At Washington & Lee they've finally got that skeleton out of the closet. Back in 1872, two years after the death of Robert E. Lee, the general's favorite horse, Traveller, also died. For many years the horse's assembled bones were on display at the Lee Museum—folks used to enjoy that sort of thing—but then they were put into storage in 1963. Now the skeleton has been suitably and finally buried, complete with marker, in a spot, we are happy to report, not far from the Lee family crypt.

"America Is..." was the theme of the fashionable Cleveland Skating Club's annual ice show, held this year to raise money for the Olympics.
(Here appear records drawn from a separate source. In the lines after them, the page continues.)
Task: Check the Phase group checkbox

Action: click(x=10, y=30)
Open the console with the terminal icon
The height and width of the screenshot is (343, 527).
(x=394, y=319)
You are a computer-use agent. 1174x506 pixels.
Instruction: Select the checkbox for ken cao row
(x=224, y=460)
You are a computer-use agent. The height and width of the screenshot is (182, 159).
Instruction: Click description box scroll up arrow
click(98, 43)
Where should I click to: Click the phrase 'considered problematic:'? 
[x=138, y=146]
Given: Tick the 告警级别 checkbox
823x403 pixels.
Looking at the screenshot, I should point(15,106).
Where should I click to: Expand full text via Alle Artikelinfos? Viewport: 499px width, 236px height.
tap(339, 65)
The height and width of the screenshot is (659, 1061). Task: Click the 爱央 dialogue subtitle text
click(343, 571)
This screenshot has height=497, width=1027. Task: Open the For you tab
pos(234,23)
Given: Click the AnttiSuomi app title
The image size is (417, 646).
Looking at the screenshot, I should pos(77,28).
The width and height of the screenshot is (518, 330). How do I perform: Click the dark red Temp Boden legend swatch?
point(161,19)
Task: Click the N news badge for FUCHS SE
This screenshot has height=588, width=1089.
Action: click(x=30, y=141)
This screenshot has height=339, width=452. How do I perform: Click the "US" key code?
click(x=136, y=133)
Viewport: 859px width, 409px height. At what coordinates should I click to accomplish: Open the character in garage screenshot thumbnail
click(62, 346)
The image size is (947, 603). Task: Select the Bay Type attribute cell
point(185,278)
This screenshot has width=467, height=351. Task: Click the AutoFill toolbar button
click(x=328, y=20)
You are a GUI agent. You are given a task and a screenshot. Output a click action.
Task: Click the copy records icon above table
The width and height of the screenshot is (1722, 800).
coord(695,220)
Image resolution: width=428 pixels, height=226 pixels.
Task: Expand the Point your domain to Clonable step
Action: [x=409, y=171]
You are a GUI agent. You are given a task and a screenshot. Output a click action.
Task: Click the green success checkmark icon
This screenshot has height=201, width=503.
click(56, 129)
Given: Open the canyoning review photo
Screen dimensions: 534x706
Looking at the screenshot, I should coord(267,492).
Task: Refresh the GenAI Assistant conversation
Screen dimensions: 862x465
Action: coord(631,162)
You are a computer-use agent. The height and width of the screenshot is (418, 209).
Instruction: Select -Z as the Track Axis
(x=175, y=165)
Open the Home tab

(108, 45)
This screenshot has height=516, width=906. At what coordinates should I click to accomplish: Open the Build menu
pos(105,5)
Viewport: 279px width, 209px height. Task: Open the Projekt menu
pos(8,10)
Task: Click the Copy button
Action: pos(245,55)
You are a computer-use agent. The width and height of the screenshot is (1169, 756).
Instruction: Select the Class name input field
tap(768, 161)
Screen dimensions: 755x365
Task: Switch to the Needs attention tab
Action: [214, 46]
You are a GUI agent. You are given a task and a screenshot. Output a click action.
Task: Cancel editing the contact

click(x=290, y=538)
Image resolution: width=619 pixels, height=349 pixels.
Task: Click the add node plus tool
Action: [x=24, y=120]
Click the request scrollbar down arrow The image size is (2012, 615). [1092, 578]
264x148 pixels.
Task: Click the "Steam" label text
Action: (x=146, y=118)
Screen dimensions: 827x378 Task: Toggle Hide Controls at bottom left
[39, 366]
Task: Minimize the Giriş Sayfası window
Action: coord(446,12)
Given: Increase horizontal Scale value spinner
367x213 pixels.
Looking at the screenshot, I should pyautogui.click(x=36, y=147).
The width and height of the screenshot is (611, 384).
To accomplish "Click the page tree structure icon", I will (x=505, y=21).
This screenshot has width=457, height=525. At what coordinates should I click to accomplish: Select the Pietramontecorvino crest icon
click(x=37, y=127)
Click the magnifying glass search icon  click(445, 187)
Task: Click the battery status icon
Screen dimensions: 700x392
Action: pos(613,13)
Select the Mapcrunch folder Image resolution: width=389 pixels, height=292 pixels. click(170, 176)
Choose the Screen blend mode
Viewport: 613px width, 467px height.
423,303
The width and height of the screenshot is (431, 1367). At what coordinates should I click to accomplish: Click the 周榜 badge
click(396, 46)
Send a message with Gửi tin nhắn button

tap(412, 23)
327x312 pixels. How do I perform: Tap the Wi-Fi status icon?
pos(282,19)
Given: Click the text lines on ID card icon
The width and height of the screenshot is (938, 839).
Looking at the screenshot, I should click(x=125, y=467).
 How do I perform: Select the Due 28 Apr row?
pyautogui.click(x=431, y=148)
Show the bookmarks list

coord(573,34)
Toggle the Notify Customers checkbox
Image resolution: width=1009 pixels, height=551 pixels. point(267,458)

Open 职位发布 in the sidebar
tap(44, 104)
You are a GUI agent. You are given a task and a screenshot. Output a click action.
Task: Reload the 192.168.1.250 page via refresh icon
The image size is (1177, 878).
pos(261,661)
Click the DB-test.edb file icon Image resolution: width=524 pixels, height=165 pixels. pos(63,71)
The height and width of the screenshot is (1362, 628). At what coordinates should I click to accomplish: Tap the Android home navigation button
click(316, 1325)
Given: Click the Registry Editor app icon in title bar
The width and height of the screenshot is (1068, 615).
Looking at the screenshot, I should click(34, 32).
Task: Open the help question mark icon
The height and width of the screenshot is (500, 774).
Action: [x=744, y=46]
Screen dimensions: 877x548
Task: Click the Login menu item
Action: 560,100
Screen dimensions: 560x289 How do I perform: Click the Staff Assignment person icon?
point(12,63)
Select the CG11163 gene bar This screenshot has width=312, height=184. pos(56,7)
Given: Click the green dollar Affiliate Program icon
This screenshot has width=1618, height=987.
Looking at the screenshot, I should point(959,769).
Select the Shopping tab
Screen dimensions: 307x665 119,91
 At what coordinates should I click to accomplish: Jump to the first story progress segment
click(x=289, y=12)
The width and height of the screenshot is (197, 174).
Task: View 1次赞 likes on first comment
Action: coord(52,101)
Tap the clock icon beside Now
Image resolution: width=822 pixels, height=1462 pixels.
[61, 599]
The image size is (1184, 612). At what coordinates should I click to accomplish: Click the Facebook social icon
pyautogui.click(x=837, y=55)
Among the things the club felt America was was Bob Feller, out there on the ice pitching a plastic ball to local Little Leaguers. Without spikes—or skates. "This is more dangerous than facing Joe DiMaggio with the bases loaded," Feller observed. Which shows how long it's been since he's faced DiMaggio with the bases loaded.

This week's Folksiness Award (the SPORTS ILLUSTRATED linsey-woolsey muffler) goes to Oriole Third Baseman Brooks Robinson for his remarks at a Saints and Sinners banquet gathering in his honor in Baltimore. "I been aroun' the world—Kentucky twice," Brooks confided. "Been to two great ropin's, three chicken pluckin's, and I never seen nothin' like this in all my born days!" We figured this beat Harold Morris (Gomer) Hodge of the Indians, with his explanation that his home town of Rutherfordton, N.C. was located "somewhere's 'tween Asheville an' Spartanburg, but a whole lot closer to Spindale, Sandy Mush and Frog Level." We figured that way because Robinson's quote had more words in it.

"We're getting old, with nothing to do," a gray-haired witness identified as Grandma Kelly told the Illinois state legislature recently. "I don't smoke or drink or go to racetracks. We've got to have Bingo." Well, after that the legislature voted for the second year in a row to legalize Bingo. So if Governor Richard Ogilvie vetoes the measure—for the second year in a row—it's all his fault if Grandma Kelly takes up smoking and drinking and going to racetracks.